Two weeks ago the Grambling football team got more publicity than it has in nearly thirty years by not playing a game. The players boycotted practice and then a game with Jackson State, protesting the poor conditions of the team’s equipment, facilities, and transportation, including bus rides to road games that took nearly 20 hours.
No one could remember the last time a college football team had actually boycotted a game. At the beginning of last week, the Monday after the forfeit, defensive back Naquan Smith, along with his teammates, met in front of the Eddie Robinson Museum and announced that, their point having been made, the players would return to practice. They had been advised, they said, to do so by their quarterback’s father, Doug Williams, who had been fired as head coach earlier in the season after the Tigers lost their first two games.
The Grambling players boycott caught the sports press so much by surprise and touched on so many different issues that no one is entirely sure of its significance. Grambling president Frank Pogue told the Louisiana System [school] board that “It’s a rarity for any athletic team to come together to abandon their commitment to an institution by walking off the field. It’s a very unique experience. But we’re using this as an opportunity of learning, a teachable moment.”
So what have they—what have we—learned from this? First, there is at anger directed at the administration by the football team and boosters at the firing of the popular Williams.
Second, there are numerous internecine battles going on between alumni and administration over the way the football program has been managed.
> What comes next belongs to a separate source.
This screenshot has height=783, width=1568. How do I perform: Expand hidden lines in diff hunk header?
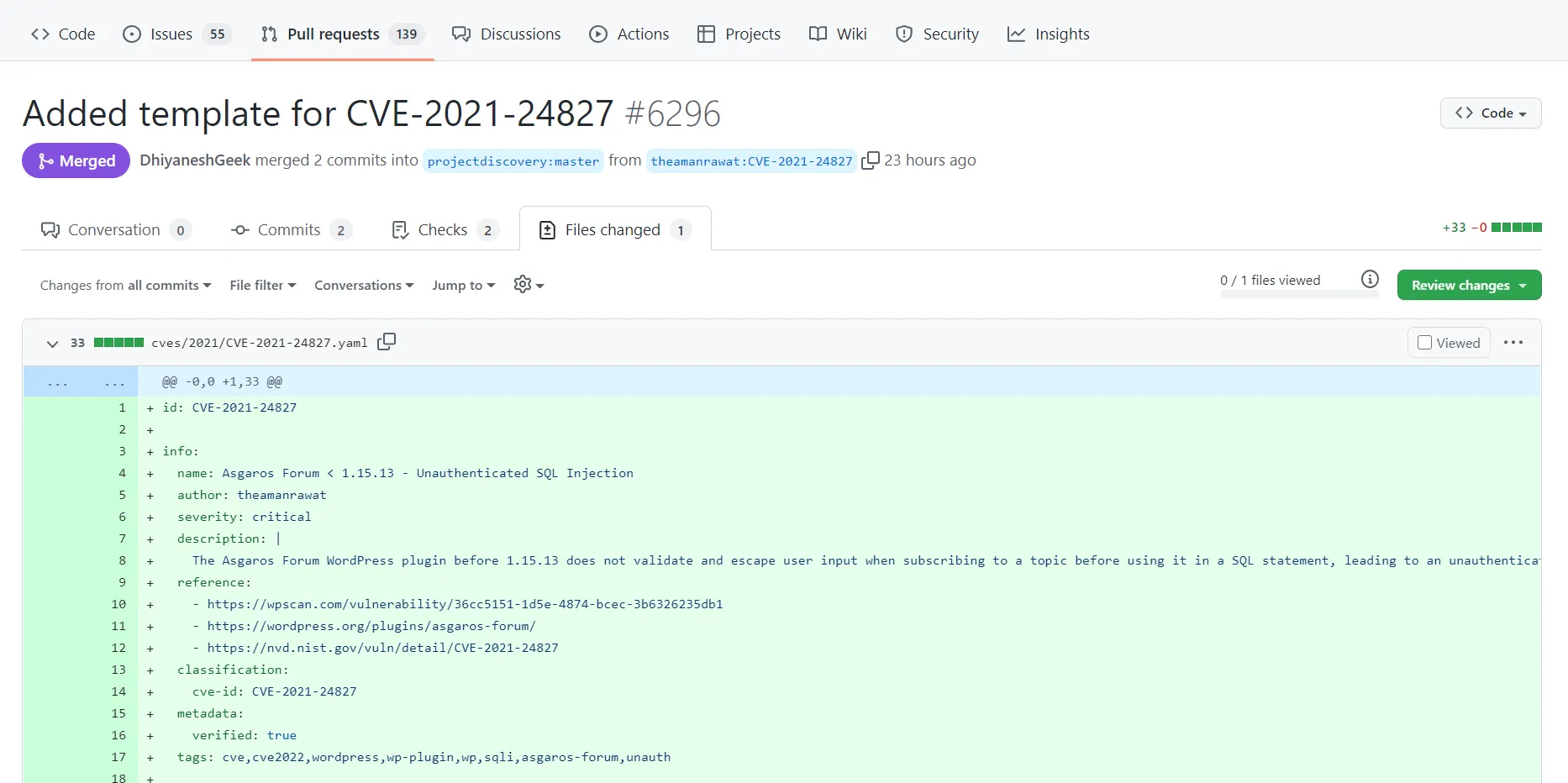[81, 382]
Most of this boils down to the boosters wanting to donate money, but on the provision that it be used to better the football facilities, which are substandard and in poor repair. In some cases, conditions such as mold in the weight room may be detrimental to the players’ health. From this last standpoint, it seems like a classic student vs. administration clash of the 1960s and 1970s.
Football at Grambling and other historically black colleges is suffering.
None of these problems in and of themselves explain what is happening at Grambling. Since 2008, Grambling has been subject to severe budget cuts. The number of academic degree programs was slashed from 67 to 47, and more than 120 employees have been laid off. It isn’t just the football facilities that have suffered: between $20-$25 million dollars of maintenance for dormitories, the school library and classrooms has been deferred.
Neither contributions from alumni nor tuition hikes have made up for the loss of funding that came about when Louisiana governor Bobby Jindal rejected federal stimulus money offered by the Obama administration. Thirty-one other states accepted the money; Louisiana was the first to turn it down. In the 2007-2008 fiscal year, Grambling received just over $31 million in aid. Over this past academic year, the amount has been cut to just under $14 million.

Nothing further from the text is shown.